Вы здесь

О владыке Николае (Ярушевиче)

Воспоминания монахини Магдалины (Некрасовой)

Митрополит Николай (Ярушевич)31 декабря 1891 года (13 января 1892 г. по новому стилю) родился выдающийся иерарх Русской Православной Церкви митрополит Крутицкий и Коломенский Николай (Ярушевич; † 1961). В сентябре 1945 года владыка Николай с визитом посетил Париж. Монахиня Магдалина (Некрасова), насельница Покровского монастыря в Бюсси-ан-От во Франции,вспоминает, как русский Париж встречал владыку Николая и какую роль сыграл владыка в жизни ее семьи.

Париж. 1945 год

Матушка Магдалина, сколько вам было лет в это время?

— Мне было тогда 12 лет. Но я рано по духу, по сердцу повзрослела. В нашей нерелигиозной семье я с детства ощущала потребность в религиозном. Первой книгой, которую я читала на французском, была детская Библия графини де Сегюр. Я знала ее наизусть в свои 6—7 лет. Домашние надо мной посмеивались, но для меня это было совершенно особенное чтение. Мое сердце горело.

И когда митрополит Николай приехал (в конце августа или сентябре, а занятия в школе у нас начиналась в октябре), меня трудно было удержать дома. Я ходила на все его службы. Это был первый официальный приезд высокого представителя Русской Православной Церкви. Помню, что вся наша эмиграция пришла в смятение. Всего несколько месяцев прошло после окончания войны, о положении Церкви в Советском Союзе ходили разные толки...

А где служил владыка Николай?

-*-

Задания:
a) Перечислите все названия стран и населённых пунктов, упомянутые в отрывке о владыке Николае.
b) Повторите без изменений часть отрывка о владыке Николае: начните со слов «Париж. 1945 год» и продолжайте до слов «служил владыка Николай?» включительно.

Исходные данные:

-*-

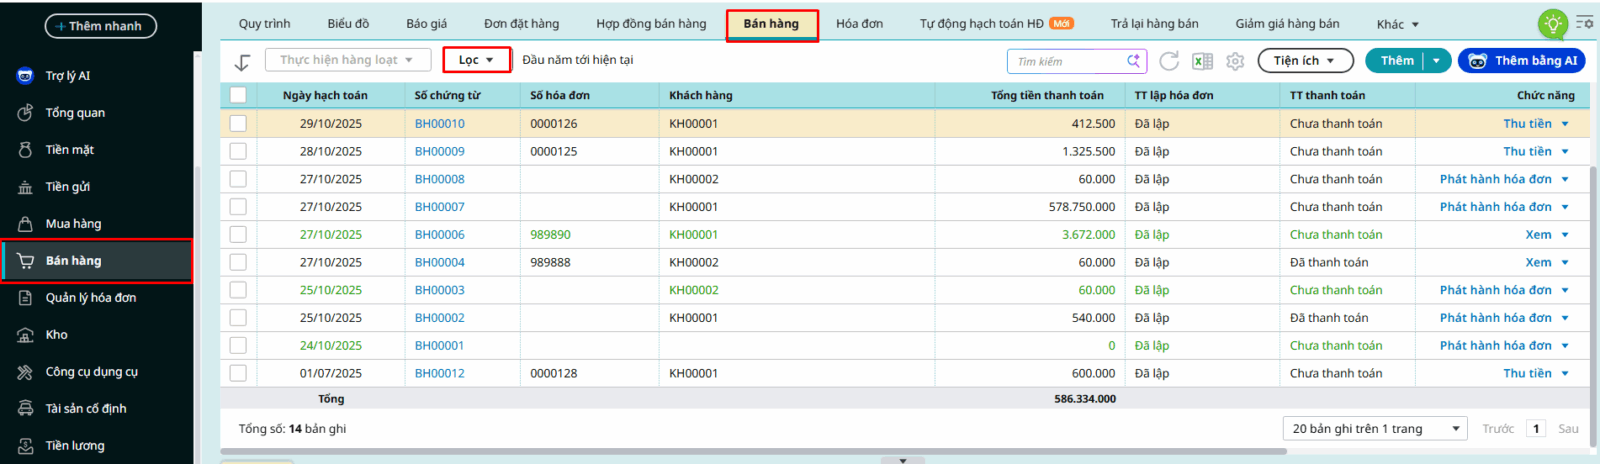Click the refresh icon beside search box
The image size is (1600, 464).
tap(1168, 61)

-*-

Ответы по заданиям:
a) Париж, Бюсси-ан-От, Франция, Советский Союз

b)
Париж. 1945 год

Матушка Магдалина, сколько вам было лет в это время?

— Мне было тогда 12 лет. Но я рано по духу, по сердцу повзрослела. В нашей нерелигиозной семье я с детства ощущала потребность в религиозном. Первой книгой, которую я читала на французском, была детская Библия графини де Сегюр. Я знала ее наизусть в свои 6—7 лет. Домашние надо мной посмеивались, но для меня это было совершенно особенное чтение. Мое сердце горело.

И когда митрополит Николай приехал (в конце августа или сентябре, а занятия в школе у нас начиналась в октябре), меня трудно было удержать дома. Я ходила на все его службы. Это был первый официальный приезд высокого представителя Русской Православной Церкви. Помню, что вся наша эмиграция пришла в смятение. Всего несколько месяцев прошло после окончания войны, о положении Церкви в Советском Союзе ходили разные толки...

А где служил владыка Николай?